Last week ended on a stressful note, as Ryan unexpectedly “left to pursue other opportunities”. Opportunities in a more external capacity; a horizontal promotion, as the euphemism goes. I wasn’t going to mention it, but since he’s posted the news publically in his journal, I suppose I can break silence a little.
The awkward thing for me is that I have no first-person knowledge of what happened or why; just a bunch of stories from people involved, and no real basis for deciding which to believe. I want to believe everyone, but the stories are (obviously) inconsistent. This makes it hard to do the right thing.
It’s all very bizarre and unpleasant, and I really don’t want to get involved. But at the same time, I’m kinda worried about Ryan.

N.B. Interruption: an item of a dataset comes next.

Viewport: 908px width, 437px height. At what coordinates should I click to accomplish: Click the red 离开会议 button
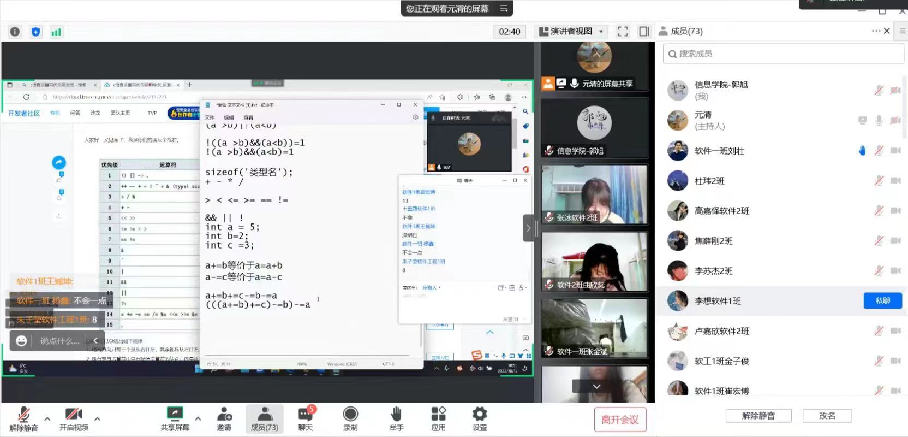point(620,420)
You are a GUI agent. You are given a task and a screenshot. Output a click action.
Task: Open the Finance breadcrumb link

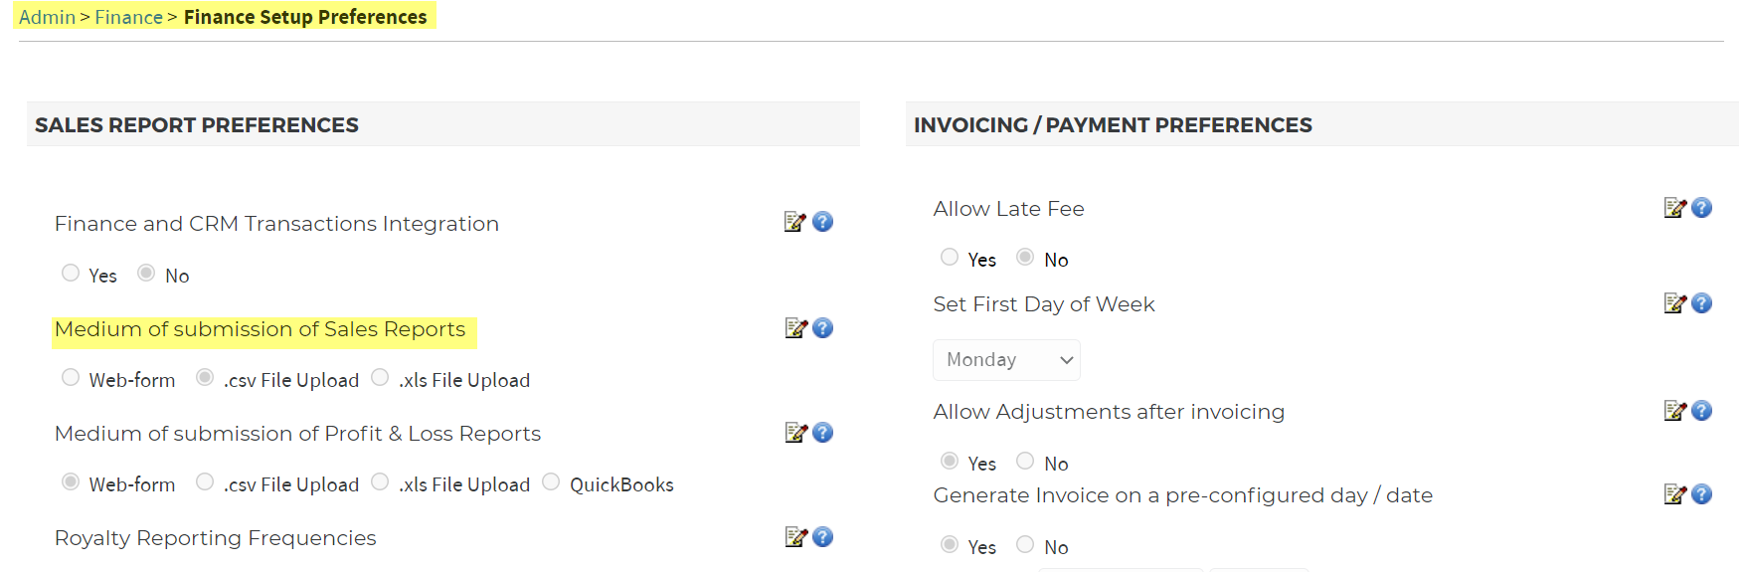pyautogui.click(x=128, y=17)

I’m not the only one concerned for him, and the atmosphere on Friday was very tense and unpleasant.
When I started at IBM I was very private. I’m a lot more relaxed now, though I still hold back from discussing all kinds of things with co-workers. I keep a rigid line between home and work e-mail, home and work web sites, and so on. I expect a few people think I’m just unfriendly, but after this past week I’m glad I’ve kept my mouth shut. I’m counting on the idea that if people want to read my web site or browse Usenet for my postings, it’s their own problem if they discover something that shocks or offends them.